EUS elastography has also been used to predict exocrine insufficiency in patients with CP. The 13(C)-mixed triglyceride breath test was used to diagnose exocrine insufficiency in 35 patients (30.4%) diagnosed with CP by MRI/MRCP and EUS. A higher SR (quotient B/A ratio corresponding to the pancreatic parenchyma for area A and a soft peripancreatic reference as area B) of 4.89 (95% CI 4.36 – 5.41) was found in patients with pancreatic insufficiency than those with normal breath tests (2.99 [95% CI 2.82 – 3.16, P < .001]). In addition, patients with a SR >5.5 were 92.8% likely to have pancreatic insufficiency.
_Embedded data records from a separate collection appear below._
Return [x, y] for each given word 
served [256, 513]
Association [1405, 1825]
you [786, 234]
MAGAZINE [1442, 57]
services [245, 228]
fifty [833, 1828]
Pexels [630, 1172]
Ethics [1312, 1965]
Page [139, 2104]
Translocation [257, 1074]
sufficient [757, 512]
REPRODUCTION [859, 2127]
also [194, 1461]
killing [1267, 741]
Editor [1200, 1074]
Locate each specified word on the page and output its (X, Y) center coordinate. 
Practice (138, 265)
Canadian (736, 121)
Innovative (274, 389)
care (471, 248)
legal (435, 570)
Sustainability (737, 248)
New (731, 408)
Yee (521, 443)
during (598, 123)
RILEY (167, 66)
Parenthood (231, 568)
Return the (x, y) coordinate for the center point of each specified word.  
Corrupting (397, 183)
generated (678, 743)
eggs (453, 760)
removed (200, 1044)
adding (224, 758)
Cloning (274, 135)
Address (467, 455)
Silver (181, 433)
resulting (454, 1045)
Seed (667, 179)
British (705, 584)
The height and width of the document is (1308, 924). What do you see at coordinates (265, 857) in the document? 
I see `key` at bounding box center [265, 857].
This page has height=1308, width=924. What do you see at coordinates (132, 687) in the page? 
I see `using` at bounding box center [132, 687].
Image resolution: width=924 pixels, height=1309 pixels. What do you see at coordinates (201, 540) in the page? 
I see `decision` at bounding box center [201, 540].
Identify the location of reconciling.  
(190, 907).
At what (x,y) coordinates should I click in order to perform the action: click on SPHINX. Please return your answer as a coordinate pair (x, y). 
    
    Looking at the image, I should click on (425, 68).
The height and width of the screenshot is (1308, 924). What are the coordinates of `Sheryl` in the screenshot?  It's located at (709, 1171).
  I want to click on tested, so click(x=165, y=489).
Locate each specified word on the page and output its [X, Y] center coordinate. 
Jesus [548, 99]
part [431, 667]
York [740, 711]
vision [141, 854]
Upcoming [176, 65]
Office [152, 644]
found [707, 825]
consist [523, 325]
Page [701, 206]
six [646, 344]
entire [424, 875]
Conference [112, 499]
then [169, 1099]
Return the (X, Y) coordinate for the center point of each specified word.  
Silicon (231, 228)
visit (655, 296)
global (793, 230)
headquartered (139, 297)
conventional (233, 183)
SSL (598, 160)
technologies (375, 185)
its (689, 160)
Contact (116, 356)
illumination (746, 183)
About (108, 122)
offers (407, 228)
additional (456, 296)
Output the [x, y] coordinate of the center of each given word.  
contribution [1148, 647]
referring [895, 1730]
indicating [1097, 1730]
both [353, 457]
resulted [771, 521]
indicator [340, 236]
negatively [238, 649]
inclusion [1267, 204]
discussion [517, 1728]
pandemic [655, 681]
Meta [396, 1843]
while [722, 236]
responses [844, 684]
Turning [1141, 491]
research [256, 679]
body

EUS shear-wave measurement

EUS shear-wave measurement (EUS-SWM) is thought to provide a more objective absolute value of the pancreatic stiffness than elastography. EUS-SWM is generated by applying a radiation force (push pulse) to a selected region of interest, thereby generating shear waves that propagate perpendicular to initial transmitted ultrasound beam. The tissue elasticity is then evaluated by detection (or tracking) pulses which allow calculation of the propagation velocity of the generated shear waves. The elastic modulus, expressed as kPa, is generated and serves as a measure of the tissue’s elasticity. Harder and more stiff tissues will allow shear waves to move more quickly with faster measured velocities. In one study, the EUS-SWM positively correlated with Rosemont criteria stages ( r = 0.81) and the number of EUS features ( r = 0.72). More research is required for each of these image-enhancing techniques to verify their accuracy and potential role in clinical practice.